Netanyahu agrees to legalize unauthorized West Bank outpost
Ben-Gvir and Netanyahu agree that legalization will occur within 60 days of the government being sworn in
Israel's prime minister-elect Benjamin Netanyahu and Jewish Power leader Itamar Ben-Gvir agreed on Wednesday to amend laws allowing for the legalization of unauthorized West Bank outposts.
Outposts - sometimes called "young settlements" - are constructed without approval from the Israeli government, whereas settlements have government authorization.
Far-right lawmaker Ben-Gvir has been pushing to legalize the Homesh outpost and yeshiva (Jewish educational institution) that was evacuated as part of the disengagement from the Gaza Strip in 2005.
Ben-Gvir and Netanyahu agreed that the legalization, which would involve changing the Disengagement Law, would occur within 60 days of the government being sworn in. The law forbids Israelis from entering the Homesh area, yet they flock to the location regularly and have established a yeshiva there.
In August, the Israeli government informed the Supreme Court that Homesh would be evacuated, but did not set a date.

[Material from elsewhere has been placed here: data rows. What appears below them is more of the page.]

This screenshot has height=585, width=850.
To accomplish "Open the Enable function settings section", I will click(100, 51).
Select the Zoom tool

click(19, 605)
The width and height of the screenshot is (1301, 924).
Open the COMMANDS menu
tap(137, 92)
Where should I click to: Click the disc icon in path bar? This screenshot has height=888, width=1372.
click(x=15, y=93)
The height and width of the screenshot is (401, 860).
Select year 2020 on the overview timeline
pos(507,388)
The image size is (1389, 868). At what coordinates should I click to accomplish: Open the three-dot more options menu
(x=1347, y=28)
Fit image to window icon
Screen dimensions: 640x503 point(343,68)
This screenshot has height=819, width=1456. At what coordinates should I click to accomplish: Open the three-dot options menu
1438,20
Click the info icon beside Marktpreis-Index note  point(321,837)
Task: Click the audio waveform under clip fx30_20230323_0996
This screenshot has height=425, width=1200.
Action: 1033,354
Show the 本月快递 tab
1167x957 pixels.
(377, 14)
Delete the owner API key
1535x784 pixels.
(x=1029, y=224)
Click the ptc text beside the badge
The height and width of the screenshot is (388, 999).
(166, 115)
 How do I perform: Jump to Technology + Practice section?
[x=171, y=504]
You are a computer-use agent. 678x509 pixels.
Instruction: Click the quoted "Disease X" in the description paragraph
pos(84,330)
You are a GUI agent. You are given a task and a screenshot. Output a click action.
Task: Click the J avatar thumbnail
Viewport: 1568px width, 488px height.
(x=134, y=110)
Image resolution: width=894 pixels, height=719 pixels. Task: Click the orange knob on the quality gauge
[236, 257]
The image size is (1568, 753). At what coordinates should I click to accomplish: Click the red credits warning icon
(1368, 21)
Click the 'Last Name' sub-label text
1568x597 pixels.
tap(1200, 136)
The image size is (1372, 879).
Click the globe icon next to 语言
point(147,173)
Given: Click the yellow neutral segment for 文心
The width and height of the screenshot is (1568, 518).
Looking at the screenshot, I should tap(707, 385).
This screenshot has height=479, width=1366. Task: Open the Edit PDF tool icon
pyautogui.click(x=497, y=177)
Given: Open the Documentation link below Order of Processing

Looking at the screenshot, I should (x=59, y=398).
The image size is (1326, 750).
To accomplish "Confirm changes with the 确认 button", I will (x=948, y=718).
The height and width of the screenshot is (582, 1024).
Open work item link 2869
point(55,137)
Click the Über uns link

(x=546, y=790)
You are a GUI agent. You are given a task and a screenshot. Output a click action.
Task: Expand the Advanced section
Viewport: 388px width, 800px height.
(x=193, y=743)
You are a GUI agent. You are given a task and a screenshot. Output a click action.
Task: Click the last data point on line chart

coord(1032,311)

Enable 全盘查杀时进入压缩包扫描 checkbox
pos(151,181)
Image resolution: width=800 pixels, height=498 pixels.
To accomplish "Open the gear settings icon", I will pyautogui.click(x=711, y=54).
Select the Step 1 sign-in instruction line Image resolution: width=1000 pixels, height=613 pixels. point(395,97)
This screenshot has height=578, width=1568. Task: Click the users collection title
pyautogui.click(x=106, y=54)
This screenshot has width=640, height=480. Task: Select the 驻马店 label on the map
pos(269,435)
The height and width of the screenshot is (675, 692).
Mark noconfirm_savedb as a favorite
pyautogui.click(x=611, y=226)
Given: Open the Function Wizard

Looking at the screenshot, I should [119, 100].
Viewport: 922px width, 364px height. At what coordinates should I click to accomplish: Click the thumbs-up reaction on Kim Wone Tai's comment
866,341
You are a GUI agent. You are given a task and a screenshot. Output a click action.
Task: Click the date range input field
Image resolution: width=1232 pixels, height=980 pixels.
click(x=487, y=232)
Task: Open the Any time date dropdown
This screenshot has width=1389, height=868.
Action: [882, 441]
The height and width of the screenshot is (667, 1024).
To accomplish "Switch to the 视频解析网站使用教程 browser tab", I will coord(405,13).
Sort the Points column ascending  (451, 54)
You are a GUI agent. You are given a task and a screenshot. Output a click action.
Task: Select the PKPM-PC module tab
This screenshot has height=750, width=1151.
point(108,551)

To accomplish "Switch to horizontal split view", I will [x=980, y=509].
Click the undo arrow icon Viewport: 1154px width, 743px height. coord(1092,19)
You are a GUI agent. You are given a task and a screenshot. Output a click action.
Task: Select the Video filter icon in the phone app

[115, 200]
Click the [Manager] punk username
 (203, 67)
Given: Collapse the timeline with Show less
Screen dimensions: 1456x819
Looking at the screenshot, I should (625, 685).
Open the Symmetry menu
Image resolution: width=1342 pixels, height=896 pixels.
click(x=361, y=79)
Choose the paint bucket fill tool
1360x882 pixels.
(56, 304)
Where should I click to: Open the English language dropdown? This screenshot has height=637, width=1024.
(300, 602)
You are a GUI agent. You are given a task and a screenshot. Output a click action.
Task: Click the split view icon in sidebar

Settlers and right-wing activists have called for the community to be rebuilt, especially following the death of Yehuda Dimentman, who was killed in a terror attack in Homesh in December 2021.
The politicians also agreed to establish a yeshiva at the Evyatar outpost that had its residents evicted last year. Additionally, the two agreed to accelerate the expansion of the main north-south highway that goes through the West Bank, Route 60, and that a law will be passed which would set minimum sentences for agricultural crimes.
Netanyahu's right-wing Likud party released a statement after the meeting that there was “significant progress in the talks." However, even if such promises are entered into coalition agreements, there is no guarantee they would pass in parliament.